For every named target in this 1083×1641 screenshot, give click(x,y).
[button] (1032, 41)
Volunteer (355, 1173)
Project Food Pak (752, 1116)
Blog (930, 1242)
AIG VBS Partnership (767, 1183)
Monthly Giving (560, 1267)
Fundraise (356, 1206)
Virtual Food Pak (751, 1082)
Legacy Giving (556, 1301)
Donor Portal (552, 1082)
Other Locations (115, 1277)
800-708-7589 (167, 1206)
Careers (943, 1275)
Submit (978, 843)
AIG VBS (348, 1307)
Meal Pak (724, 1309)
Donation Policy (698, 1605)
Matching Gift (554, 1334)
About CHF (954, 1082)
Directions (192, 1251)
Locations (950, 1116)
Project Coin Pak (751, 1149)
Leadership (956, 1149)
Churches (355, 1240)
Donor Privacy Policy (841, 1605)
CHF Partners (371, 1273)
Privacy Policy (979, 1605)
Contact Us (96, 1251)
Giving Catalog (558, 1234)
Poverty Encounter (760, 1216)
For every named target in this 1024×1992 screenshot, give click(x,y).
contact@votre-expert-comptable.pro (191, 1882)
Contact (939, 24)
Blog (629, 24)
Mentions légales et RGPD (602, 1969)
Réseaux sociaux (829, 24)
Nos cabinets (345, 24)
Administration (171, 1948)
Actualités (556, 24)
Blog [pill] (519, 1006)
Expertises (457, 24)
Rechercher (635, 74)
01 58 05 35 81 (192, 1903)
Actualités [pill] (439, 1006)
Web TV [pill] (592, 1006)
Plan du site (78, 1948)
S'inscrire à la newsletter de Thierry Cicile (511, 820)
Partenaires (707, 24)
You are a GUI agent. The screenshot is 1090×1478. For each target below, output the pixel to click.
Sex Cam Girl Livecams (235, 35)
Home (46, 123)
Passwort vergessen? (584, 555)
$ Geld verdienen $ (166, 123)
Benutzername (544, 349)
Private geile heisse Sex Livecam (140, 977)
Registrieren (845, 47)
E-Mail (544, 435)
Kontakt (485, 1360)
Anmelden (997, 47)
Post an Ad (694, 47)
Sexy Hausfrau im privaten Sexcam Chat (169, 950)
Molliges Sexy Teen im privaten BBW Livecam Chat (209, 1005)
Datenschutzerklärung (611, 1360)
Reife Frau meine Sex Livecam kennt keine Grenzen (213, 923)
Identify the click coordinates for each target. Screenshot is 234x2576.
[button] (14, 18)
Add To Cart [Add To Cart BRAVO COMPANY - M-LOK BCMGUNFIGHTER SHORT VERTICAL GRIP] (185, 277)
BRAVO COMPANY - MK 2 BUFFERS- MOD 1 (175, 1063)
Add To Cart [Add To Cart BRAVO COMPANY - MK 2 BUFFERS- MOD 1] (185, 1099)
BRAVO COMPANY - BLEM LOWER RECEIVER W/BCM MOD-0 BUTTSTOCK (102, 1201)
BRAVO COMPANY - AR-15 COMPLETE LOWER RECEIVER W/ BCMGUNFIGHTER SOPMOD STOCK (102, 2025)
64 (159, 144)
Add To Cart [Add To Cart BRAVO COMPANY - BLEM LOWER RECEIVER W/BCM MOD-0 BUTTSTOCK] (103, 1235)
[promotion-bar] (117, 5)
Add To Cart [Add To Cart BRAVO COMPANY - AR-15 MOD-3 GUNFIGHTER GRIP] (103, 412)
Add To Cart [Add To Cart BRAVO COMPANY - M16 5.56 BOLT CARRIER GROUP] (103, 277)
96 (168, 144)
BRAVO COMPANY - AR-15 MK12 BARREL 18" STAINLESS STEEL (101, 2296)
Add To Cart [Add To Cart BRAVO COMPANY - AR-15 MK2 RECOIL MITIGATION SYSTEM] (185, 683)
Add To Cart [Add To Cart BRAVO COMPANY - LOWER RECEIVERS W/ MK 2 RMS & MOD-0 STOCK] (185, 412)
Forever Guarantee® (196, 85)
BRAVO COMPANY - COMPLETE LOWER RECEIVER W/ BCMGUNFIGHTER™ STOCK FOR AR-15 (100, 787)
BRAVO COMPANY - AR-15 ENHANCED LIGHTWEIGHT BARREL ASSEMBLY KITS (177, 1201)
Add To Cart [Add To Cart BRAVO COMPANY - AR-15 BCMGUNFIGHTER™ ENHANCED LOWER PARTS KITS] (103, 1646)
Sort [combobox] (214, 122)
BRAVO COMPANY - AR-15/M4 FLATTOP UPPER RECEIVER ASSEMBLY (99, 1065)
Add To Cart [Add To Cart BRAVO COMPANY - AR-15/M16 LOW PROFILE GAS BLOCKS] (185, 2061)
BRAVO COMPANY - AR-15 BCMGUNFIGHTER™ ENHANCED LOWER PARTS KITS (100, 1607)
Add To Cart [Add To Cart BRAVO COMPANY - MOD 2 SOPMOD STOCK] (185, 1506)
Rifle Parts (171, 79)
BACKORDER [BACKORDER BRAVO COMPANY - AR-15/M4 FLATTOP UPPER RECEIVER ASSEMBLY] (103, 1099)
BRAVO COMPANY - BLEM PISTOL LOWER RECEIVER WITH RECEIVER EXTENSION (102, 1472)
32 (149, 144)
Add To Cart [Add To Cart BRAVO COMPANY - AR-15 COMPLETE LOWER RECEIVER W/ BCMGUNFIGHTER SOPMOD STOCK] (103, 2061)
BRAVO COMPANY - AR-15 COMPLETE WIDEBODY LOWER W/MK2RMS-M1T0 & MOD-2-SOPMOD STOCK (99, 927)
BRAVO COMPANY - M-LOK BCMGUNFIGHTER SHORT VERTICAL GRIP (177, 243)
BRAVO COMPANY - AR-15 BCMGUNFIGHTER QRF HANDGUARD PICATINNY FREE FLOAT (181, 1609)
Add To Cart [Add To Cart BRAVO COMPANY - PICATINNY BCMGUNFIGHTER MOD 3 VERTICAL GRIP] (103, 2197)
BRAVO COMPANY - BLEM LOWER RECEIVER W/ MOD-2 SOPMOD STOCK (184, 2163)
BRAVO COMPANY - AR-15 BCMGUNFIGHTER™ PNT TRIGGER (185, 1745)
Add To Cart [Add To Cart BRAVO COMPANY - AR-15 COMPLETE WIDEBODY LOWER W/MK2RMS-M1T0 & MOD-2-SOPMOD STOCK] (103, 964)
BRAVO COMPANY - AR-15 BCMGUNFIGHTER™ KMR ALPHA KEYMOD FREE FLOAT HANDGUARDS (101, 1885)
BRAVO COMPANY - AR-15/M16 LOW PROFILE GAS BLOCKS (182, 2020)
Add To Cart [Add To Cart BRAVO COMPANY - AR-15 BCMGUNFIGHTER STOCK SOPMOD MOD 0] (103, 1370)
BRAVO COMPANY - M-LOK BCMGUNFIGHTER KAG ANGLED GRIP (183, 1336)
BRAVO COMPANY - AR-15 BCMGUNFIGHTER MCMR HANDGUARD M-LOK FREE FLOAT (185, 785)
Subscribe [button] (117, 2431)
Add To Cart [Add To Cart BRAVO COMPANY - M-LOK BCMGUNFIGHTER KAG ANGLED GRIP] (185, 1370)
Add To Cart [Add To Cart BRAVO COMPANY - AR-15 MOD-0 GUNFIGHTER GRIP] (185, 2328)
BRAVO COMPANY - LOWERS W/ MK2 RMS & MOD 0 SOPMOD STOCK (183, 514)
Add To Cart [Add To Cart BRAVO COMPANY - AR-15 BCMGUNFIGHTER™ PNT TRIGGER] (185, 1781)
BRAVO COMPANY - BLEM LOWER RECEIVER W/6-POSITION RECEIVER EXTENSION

* **Given instruction**
Convert the rows above into a numbered list, omitting any blank lines.

* **Expected output**
1. For every named target in this 1083×1641 screenshot, give click(x,y).
2. [button] (1032, 41)
3. Volunteer (355, 1173)
4. Project Food Pak (752, 1116)
5. Blog (930, 1242)
6. AIG VBS Partnership (767, 1183)
7. Monthly Giving (560, 1267)
8. Fundraise (356, 1206)
9. Virtual Food Pak (751, 1082)
10. Legacy Giving (556, 1301)
11. Donor Portal (552, 1082)
12. Other Locations (115, 1277)
13. 800-708-7589 (167, 1206)
14. Careers (943, 1275)
15. Submit (978, 843)
16. AIG VBS (348, 1307)
17. Meal Pak (724, 1309)
18. Donation Policy (698, 1605)
19. Matching Gift (554, 1334)
20. About CHF (954, 1082)
21. Directions (192, 1251)
22. Locations (950, 1116)
23. Project Coin Pak (751, 1149)
24. Leadership (956, 1149)
25. Churches (355, 1240)
26. Donor Privacy Policy (841, 1605)
27. CHF Partners (371, 1273)
28. Privacy Policy (979, 1605)
29. Contact Us (96, 1251)
30. Giving Catalog (558, 1234)
31. Poverty Encounter (760, 1216)
32. For every named target in this 1024×1992 screenshot, give click(x,y).
33. contact@votre-expert-comptable.pro (191, 1882)
34. Contact (939, 24)
35. Blog (629, 24)
36. Mentions légales et RGPD (602, 1969)
37. Réseaux sociaux (829, 24)
38. Nos cabinets (345, 24)
39. Administration (171, 1948)
40. Actualités (556, 24)
41. Blog [pill] (519, 1006)
42. Expertises (457, 24)
43. Rechercher (635, 74)
44. 01 58 05 35 81 (192, 1903)
45. Actualités [pill] (439, 1006)
46. Web TV [pill] (592, 1006)
47. Plan du site (78, 1948)
48. S'inscrire à la newsletter de Thierry Cicile (511, 820)
49. Partenaires (707, 24)
50. You are a GUI agent. The screenshot is 1090×1478. For each target below, output the pixel to click.
51. Sex Cam Girl Livecams (235, 35)
52. Home (46, 123)
53. Passwort vergessen? (584, 555)
54. $ Geld verdienen $ (166, 123)
55. Benutzername (544, 349)
56. Private geile heisse Sex Livecam (140, 977)
57. Registrieren (845, 47)
58. E-Mail (544, 435)
59. Kontakt (485, 1360)
60. Anmelden (997, 47)
61. Post an Ad (694, 47)
62. Sexy Hausfrau im privaten Sexcam Chat (169, 950)
63. Molliges Sexy Teen im privaten BBW Livecam Chat (209, 1005)
64. Datenschutzerklärung (611, 1360)
65. Reife Frau meine Sex Livecam kennt keine Grenzen (213, 923)
66. Identify the click coordinates for each target. Screenshot is 234x2576.
67. [button] (14, 18)
68. Add To Cart [Add To Cart BRAVO COMPANY - M-LOK BCMGUNFIGHTER SHORT VERTICAL GRIP] (185, 277)
69. BRAVO COMPANY - MK 2 BUFFERS- MOD 1 (175, 1063)
70. Add To Cart [Add To Cart BRAVO COMPANY - MK 2 BUFFERS- MOD 1] (185, 1099)
71. BRAVO COMPANY - BLEM LOWER RECEIVER W/BCM MOD-0 BUTTSTOCK (102, 1201)
72. BRAVO COMPANY - AR-15 COMPLETE LOWER RECEIVER W/ BCMGUNFIGHTER SOPMOD STOCK (102, 2025)
73. 64 (159, 144)
74. Add To Cart [Add To Cart BRAVO COMPANY - BLEM LOWER RECEIVER W/BCM MOD-0 BUTTSTOCK] (103, 1235)
75. [promotion-bar] (117, 5)
76. Add To Cart [Add To Cart BRAVO COMPANY - AR-15 MOD-3 GUNFIGHTER GRIP] (103, 412)
77. Add To Cart [Add To Cart BRAVO COMPANY - M16 5.56 BOLT CARRIER GROUP] (103, 277)
78. 96 (168, 144)
79. BRAVO COMPANY - AR-15 MK12 BARREL 18" STAINLESS STEEL (101, 2296)
80. Add To Cart [Add To Cart BRAVO COMPANY - AR-15 MK2 RECOIL MITIGATION SYSTEM] (185, 683)
81. Add To Cart [Add To Cart BRAVO COMPANY - LOWER RECEIVERS W/ MK 2 RMS & MOD-0 STOCK] (185, 412)
82. Forever Guarantee® (196, 85)
83. BRAVO COMPANY - COMPLETE LOWER RECEIVER W/ BCMGUNFIGHTER™ STOCK FOR AR-15 (100, 787)
84. BRAVO COMPANY - AR-15 ENHANCED LIGHTWEIGHT BARREL ASSEMBLY KITS (177, 1201)
85. Add To Cart [Add To Cart BRAVO COMPANY - AR-15 BCMGUNFIGHTER™ ENHANCED LOWER PARTS KITS] (103, 1646)
86. Sort [combobox] (214, 122)
87. BRAVO COMPANY - AR-15/M4 FLATTOP UPPER RECEIVER ASSEMBLY (99, 1065)
88. Add To Cart [Add To Cart BRAVO COMPANY - AR-15/M16 LOW PROFILE GAS BLOCKS] (185, 2061)
89. BRAVO COMPANY - AR-15 BCMGUNFIGHTER™ ENHANCED LOWER PARTS KITS (100, 1607)
90. Add To Cart [Add To Cart BRAVO COMPANY - MOD 2 SOPMOD STOCK] (185, 1506)
91. Rifle Parts (171, 79)
92. BACKORDER [BACKORDER BRAVO COMPANY - AR-15/M4 FLATTOP UPPER RECEIVER ASSEMBLY] (103, 1099)
93. BRAVO COMPANY - BLEM PISTOL LOWER RECEIVER WITH RECEIVER EXTENSION (102, 1472)
94. 32 (149, 144)
95. Add To Cart [Add To Cart BRAVO COMPANY - AR-15 COMPLETE LOWER RECEIVER W/ BCMGUNFIGHTER SOPMOD STOCK] (103, 2061)
96. BRAVO COMPANY - AR-15 COMPLETE WIDEBODY LOWER W/MK2RMS-M1T0 & MOD-2-SOPMOD STOCK (99, 927)
97. BRAVO COMPANY - M-LOK BCMGUNFIGHTER SHORT VERTICAL GRIP (177, 243)
98. BRAVO COMPANY - AR-15 BCMGUNFIGHTER QRF HANDGUARD PICATINNY FREE FLOAT (181, 1609)
99. Add To Cart [Add To Cart BRAVO COMPANY - PICATINNY BCMGUNFIGHTER MOD 3 VERTICAL GRIP] (103, 2197)
100. BRAVO COMPANY - BLEM LOWER RECEIVER W/ MOD-2 SOPMOD STOCK (184, 2163)
101. BRAVO COMPANY - AR-15 BCMGUNFIGHTER™ PNT TRIGGER (185, 1745)
102. Add To Cart [Add To Cart BRAVO COMPANY - AR-15 COMPLETE WIDEBODY LOWER W/MK2RMS-M1T0 & MOD-2-SOPMOD STOCK] (103, 964)
103. BRAVO COMPANY - AR-15 BCMGUNFIGHTER™ KMR ALPHA KEYMOD FREE FLOAT HANDGUARDS (101, 1885)
104. BRAVO COMPANY - AR-15/M16 LOW PROFILE GAS BLOCKS (182, 2020)
105. Add To Cart [Add To Cart BRAVO COMPANY - AR-15 BCMGUNFIGHTER STOCK SOPMOD MOD 0] (103, 1370)
106. BRAVO COMPANY - M-LOK BCMGUNFIGHTER KAG ANGLED GRIP (183, 1336)
107. BRAVO COMPANY - AR-15 BCMGUNFIGHTER MCMR HANDGUARD M-LOK FREE FLOAT (185, 785)
108. Subscribe [button] (117, 2431)
109. Add To Cart [Add To Cart BRAVO COMPANY - M-LOK BCMGUNFIGHTER KAG ANGLED GRIP] (185, 1370)
110. Add To Cart [Add To Cart BRAVO COMPANY - AR-15 MOD-0 GUNFIGHTER GRIP] (185, 2328)
111. BRAVO COMPANY - LOWERS W/ MK2 RMS & MOD 0 SOPMOD STOCK (183, 514)
112. Add To Cart [Add To Cart BRAVO COMPANY - AR-15 BCMGUNFIGHTER™ PNT TRIGGER] (185, 1781)
113. BRAVO COMPANY - BLEM LOWER RECEIVER W/6-POSITION RECEIVER EXTENSION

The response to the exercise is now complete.